Some of the body's most important signalling molecules - such as serotonin and dopamine - rely on transporters to successfully clear them out of the extracellular space in the brain. Transporters move these neurotransmitters across the cell membrane by capitalizing on differences in ionic gradients. Eric Gouaux and his colleagues have now captured the crystal structure of a bacterial sodium/chloride-dependent transporter, which moves leucine across membranes. The structure, detailed in a paper published online by Nature, is the first glimpse of this large class of neurotransmitter sodium symporters.

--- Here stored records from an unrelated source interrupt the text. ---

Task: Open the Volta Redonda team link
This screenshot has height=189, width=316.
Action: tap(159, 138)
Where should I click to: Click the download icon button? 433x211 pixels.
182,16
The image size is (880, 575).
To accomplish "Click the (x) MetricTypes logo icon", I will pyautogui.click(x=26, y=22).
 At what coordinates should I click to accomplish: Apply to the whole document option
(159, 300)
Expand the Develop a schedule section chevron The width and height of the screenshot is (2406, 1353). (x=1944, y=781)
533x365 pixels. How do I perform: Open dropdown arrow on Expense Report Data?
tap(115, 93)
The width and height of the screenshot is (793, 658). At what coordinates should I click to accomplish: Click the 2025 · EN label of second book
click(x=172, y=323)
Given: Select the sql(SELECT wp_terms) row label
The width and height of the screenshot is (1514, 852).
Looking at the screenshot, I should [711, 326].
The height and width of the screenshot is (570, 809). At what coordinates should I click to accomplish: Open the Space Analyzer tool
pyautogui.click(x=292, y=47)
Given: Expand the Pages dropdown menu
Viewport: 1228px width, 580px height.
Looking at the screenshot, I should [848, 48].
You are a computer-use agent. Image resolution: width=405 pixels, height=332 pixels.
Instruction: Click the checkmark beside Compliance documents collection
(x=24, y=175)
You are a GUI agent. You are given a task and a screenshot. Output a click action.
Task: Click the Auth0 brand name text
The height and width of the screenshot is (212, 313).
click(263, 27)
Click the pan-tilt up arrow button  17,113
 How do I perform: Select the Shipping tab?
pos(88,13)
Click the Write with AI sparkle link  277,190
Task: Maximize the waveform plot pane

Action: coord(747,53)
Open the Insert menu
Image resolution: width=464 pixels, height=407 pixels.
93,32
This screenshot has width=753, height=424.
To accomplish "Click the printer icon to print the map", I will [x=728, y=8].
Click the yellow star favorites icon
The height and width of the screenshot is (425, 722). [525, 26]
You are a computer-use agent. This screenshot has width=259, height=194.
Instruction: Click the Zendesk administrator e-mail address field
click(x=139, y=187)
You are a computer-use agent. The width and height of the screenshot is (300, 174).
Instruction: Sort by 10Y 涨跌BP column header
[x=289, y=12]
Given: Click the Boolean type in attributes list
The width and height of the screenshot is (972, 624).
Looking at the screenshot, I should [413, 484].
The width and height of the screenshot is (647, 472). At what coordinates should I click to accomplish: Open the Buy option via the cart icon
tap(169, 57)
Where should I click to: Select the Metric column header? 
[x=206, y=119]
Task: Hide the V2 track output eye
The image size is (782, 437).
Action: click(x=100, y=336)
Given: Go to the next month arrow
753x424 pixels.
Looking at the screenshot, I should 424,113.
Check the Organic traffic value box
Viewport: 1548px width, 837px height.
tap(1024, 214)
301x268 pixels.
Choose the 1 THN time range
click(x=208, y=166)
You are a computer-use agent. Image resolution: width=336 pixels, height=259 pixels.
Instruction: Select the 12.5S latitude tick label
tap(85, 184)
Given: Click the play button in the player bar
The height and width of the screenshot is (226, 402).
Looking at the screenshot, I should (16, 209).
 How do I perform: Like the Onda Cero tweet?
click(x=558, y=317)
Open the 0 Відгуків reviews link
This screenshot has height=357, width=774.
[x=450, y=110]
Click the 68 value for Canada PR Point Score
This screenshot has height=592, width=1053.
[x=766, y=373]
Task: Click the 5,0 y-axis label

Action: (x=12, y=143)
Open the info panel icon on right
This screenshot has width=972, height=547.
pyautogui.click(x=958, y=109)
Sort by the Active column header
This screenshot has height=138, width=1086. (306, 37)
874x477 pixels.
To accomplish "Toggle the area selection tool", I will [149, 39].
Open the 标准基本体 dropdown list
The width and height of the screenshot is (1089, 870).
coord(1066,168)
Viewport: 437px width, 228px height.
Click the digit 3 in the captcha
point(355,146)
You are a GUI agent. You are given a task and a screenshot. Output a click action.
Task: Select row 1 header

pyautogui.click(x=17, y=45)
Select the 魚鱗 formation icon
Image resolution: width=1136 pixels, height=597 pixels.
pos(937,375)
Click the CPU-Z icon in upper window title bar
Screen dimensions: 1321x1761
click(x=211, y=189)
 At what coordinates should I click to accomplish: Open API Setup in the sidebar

The newly described structure has revealed the binding sites for ions and leucine, together with the 'gates' that must be opened to allow access to these sites. Gouaux and his team note that dysfunction of sodium/chloride-dependent transporters in humans contributes to multiple disorders, including Parkinson's disease and epilepsy. One member of this family of transporters, which moves serotonin, is currently targeted by fluoxetine (Prozac). Knowing the binding sites of these synaptic players will probably help experts to design better drug treatments for depression and neurodegenerative disorders. Author contact Eric J. E. Gouaux Columbia University, New York, NY, USA. E-mail: jeg52@columbia.edu Abstract available online. (C) Nature press release.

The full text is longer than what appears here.